Я понял, что имеет в виду Такаси.
— Мой товарищ, заплатив за твои, Така, таблетки, не понес никакого убытка.
— Если когда-нибудь для меня придет время сказать такую правду, я бы хотел, чтобы ты, Мицу, ее услышал. Это будет правда, обладающая могуществом правды, которую ты впервые услышишь от меня, — сказал Такаси по-детски простодушно, слегка возбужденный сознанием риска, на который он идет.
— Я как твой родственник, да?
— Конечно.
— Значит, твоя правда касается сестры? Замерший на мгновение Такаси бросил на меня вызывающе-свирепый взгляд, и я подумал, не кинется ли он на меня. Но брат, призвав всю свою осмотрительность, видимо, решил поточнее разведать, что скрывается за моими словами. Расслабив напрягшееся было тело, он с показным равнодушием отвернулся.
Мы молча смотрели, как снег засыпает тушки фазанов. Холод пробирал до костей. У брата, как и у его приятеля, легко одетого крепкого парня, посинели губы, и он также мелко дрожал. Мне хотелось поскорее уйти на кухню, но я чувствовал, что наш разговор нужно завершить миром. Выручил Такаси, опередив мои поиски нейтральных, безопасных слов:
— Я тебя завлек сюда, в деревню, Мицу, не для того, чтобы хитро использовать в своих интересах: показать в сельской управе при оформлении продажи амбара и земли, что осуществление всех формальностей мне поручил старший брат, который находится здесь, в усадьбе. Я хочу, чтобы ты, Мицу, был свидетелем, когда придет время сказать правду. И было бы хорошо, если бы эта минута наступила, пока мы вместе.
— Ладно, оставим землю и дом, — сказал я. — Но я уверен, что ты так никому и не скажешь эту страшную правду. Эту правду ты постараешься спрятать поглубже, так же как и я никогда не найду ни новой жизни, ни соломенной хижины.
И, замерзшие, мы вместе пошли в дом. Момоко как раз раскладывала по тарелкам еду для ребят, собравшихся у очага. Это была первая совместная трапеза Такаси и его друзей, воскресившая обычай, по которому молодежь деревни вместе встречает Новый год. Работящий Хосио в уголке, подальше от своих новых товарищей, старательно начищал сапожным кремом футбольные мячи.

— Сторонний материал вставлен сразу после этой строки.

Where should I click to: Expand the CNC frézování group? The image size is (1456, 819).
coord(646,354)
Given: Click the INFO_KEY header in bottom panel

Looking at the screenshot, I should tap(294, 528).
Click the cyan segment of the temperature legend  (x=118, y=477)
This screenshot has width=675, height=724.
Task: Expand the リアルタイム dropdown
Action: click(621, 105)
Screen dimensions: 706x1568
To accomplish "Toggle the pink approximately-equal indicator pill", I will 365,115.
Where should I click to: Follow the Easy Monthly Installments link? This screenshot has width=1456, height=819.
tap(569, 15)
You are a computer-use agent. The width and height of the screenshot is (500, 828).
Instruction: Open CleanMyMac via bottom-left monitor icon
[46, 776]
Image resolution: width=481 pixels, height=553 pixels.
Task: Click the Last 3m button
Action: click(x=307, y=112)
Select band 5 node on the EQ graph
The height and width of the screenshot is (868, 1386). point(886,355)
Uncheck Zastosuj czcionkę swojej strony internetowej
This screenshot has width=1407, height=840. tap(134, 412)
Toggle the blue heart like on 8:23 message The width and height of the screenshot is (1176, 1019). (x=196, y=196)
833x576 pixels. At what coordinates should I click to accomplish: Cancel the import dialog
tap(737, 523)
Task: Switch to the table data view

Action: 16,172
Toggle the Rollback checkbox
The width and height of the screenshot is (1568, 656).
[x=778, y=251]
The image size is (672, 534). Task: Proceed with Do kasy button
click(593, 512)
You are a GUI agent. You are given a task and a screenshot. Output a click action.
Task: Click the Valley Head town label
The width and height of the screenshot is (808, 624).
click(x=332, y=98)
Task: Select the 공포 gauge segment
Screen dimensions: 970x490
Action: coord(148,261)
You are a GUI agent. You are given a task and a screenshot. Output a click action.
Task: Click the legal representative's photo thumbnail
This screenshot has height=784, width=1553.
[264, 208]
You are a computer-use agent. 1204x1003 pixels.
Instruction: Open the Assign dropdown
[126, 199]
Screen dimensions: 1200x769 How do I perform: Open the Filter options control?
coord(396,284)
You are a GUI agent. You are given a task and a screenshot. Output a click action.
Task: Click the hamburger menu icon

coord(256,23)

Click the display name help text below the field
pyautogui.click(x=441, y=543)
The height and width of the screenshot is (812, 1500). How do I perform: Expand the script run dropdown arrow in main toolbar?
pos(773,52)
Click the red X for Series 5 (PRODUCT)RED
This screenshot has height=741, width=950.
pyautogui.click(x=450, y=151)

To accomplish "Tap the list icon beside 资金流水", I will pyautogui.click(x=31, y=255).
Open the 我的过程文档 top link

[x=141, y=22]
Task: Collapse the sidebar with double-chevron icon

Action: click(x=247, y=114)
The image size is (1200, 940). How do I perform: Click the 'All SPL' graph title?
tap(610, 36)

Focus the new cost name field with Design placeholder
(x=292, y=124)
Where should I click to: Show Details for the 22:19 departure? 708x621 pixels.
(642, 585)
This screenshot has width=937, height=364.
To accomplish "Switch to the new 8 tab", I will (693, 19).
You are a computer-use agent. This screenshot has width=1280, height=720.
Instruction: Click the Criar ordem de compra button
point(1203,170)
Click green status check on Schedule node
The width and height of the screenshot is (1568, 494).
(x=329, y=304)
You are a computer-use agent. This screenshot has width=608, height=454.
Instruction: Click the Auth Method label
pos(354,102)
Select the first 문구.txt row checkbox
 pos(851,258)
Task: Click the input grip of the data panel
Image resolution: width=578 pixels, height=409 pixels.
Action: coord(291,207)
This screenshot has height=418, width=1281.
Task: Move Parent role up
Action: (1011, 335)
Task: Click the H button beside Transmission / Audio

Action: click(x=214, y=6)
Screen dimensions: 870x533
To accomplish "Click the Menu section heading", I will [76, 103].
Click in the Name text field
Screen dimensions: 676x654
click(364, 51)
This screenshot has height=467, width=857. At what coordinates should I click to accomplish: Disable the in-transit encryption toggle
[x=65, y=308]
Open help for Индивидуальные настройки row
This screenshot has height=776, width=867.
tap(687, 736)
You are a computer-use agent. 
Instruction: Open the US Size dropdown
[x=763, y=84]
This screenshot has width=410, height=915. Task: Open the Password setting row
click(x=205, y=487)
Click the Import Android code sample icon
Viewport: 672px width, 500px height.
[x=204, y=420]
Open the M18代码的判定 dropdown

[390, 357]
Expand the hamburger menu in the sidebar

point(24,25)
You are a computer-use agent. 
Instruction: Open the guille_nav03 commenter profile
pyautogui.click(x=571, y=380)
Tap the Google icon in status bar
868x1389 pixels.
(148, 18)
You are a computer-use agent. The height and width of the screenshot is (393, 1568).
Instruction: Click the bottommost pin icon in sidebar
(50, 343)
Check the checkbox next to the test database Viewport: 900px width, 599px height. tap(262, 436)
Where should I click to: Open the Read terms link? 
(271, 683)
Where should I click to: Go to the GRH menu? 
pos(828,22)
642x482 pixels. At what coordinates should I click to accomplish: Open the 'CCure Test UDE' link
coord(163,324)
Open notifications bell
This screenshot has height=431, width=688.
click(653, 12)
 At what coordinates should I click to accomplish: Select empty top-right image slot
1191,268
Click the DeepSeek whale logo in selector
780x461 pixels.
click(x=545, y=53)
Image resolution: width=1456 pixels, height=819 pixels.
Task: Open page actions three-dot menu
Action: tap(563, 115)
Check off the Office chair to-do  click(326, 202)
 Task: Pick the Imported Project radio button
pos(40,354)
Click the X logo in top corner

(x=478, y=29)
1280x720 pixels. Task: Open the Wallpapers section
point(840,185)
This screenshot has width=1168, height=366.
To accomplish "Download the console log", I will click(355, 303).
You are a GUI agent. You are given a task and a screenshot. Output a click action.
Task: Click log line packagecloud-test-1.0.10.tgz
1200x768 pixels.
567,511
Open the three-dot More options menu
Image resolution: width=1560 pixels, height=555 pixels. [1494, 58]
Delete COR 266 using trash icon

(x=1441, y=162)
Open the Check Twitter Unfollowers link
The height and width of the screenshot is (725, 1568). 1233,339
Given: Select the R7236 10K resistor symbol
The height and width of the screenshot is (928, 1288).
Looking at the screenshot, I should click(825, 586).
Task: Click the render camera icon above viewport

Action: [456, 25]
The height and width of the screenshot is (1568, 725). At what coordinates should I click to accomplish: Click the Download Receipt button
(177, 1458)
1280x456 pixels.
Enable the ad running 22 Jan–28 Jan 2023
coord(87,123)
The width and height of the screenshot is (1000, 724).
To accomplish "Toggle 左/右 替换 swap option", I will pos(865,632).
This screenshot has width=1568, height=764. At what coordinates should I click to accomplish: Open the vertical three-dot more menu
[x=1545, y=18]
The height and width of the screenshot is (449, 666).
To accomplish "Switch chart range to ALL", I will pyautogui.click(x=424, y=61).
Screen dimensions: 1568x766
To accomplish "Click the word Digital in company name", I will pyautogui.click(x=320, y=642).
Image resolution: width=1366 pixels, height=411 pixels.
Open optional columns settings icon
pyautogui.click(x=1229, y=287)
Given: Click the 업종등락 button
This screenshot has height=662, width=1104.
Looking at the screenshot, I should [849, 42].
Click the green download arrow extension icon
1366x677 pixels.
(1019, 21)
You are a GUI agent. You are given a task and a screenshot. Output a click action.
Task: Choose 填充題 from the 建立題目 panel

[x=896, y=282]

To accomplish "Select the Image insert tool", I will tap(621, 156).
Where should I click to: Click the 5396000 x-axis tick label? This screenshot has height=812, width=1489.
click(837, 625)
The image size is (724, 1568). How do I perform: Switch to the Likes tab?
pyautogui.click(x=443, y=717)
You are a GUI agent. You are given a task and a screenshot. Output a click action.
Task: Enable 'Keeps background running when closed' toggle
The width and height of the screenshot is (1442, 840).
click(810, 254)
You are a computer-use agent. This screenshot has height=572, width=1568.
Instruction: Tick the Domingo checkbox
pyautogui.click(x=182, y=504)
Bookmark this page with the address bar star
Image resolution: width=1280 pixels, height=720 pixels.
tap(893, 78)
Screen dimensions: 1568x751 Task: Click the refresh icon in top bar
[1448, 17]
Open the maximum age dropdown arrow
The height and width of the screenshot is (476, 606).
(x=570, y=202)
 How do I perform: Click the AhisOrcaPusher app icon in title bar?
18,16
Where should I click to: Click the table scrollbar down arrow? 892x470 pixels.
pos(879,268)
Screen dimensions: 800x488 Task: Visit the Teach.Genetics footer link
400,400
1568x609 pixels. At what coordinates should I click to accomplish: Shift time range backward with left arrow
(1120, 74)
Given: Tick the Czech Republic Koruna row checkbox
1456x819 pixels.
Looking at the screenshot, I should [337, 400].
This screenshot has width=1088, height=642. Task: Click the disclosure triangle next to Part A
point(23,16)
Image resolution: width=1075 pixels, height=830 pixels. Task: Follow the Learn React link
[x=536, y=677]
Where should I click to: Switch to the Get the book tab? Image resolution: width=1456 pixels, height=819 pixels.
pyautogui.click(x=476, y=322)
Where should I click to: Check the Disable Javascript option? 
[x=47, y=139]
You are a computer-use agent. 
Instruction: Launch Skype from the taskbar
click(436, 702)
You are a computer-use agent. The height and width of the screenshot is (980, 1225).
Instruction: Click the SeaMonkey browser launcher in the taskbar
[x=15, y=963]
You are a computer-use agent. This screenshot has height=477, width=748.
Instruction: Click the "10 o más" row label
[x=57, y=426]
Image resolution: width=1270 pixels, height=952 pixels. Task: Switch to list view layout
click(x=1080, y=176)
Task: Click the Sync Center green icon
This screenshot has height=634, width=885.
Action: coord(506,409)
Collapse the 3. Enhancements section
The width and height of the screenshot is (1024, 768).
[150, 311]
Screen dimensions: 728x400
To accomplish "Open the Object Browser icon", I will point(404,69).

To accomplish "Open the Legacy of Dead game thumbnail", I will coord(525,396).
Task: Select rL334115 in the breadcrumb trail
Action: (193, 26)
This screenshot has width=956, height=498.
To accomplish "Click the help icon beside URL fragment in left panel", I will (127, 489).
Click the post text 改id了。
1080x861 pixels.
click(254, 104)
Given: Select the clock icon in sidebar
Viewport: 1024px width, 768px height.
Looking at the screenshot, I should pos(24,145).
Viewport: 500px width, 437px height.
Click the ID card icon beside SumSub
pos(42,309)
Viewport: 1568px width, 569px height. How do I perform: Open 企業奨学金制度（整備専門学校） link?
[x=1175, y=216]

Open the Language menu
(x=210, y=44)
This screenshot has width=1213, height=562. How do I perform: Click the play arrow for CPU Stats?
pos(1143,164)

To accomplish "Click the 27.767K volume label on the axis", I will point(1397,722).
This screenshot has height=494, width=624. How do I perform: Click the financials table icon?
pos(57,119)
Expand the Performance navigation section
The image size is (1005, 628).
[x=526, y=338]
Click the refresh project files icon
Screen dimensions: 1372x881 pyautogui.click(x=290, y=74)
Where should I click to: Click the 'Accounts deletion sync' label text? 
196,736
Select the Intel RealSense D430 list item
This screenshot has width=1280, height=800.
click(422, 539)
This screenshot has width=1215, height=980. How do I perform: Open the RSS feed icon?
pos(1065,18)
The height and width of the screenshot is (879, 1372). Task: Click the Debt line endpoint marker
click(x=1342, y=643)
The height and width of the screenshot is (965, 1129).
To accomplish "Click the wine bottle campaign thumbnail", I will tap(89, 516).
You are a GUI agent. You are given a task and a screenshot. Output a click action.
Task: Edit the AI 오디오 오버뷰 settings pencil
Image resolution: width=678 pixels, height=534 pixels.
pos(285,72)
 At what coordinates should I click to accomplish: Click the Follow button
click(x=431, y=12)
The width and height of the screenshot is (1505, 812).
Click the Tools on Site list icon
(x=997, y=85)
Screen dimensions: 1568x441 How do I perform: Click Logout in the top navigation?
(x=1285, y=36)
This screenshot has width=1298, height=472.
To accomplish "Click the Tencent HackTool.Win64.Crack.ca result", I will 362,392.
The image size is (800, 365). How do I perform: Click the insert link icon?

Я отдал жене шесть фазаньих тушек и, надев новые сапоги, пошел по снегу к себе в амбар.
9. Свобода изгнанного
Мои надежды не оправдались — время шло, а снег то крупными хлопьями, как лепестки цветов, то мелкой крупой все падал и падал, и я никак не мог свыкнуться с ним. Я почти не выходил на улицу и, запершись в амбаре, с головой ушел в перевод. Еду мне приносили, так что я ходил в главный дом только за водой для чая. И тогда каждый раз я встречался с Такаси и его приятелями, хрустально чистыми, охмелевшими от снега, но ничем не обнаруживавшими усталость и опустошенность, свойственные похмелью. Симптомы разложения на ранее выпавшем снегу прикрывались новым снегом, создавая иллюзию беспрерывного обновления. Поэтому опьянение снегом у энтузиастов из главного дома было непреходящим. Правда, вскоре я начал использовать для чая талый снег, и поэтому жизнь моя стала еще более оторванной от главного дома.
Так, окруженный все падавшим и падавшим враждебным мне снегом, провел я три дня в полном, никем не нарушаемом покое, в положении человека, за которым никто не подсматривает, сам осознавая, насколько я отупел и внешне, и внутренне.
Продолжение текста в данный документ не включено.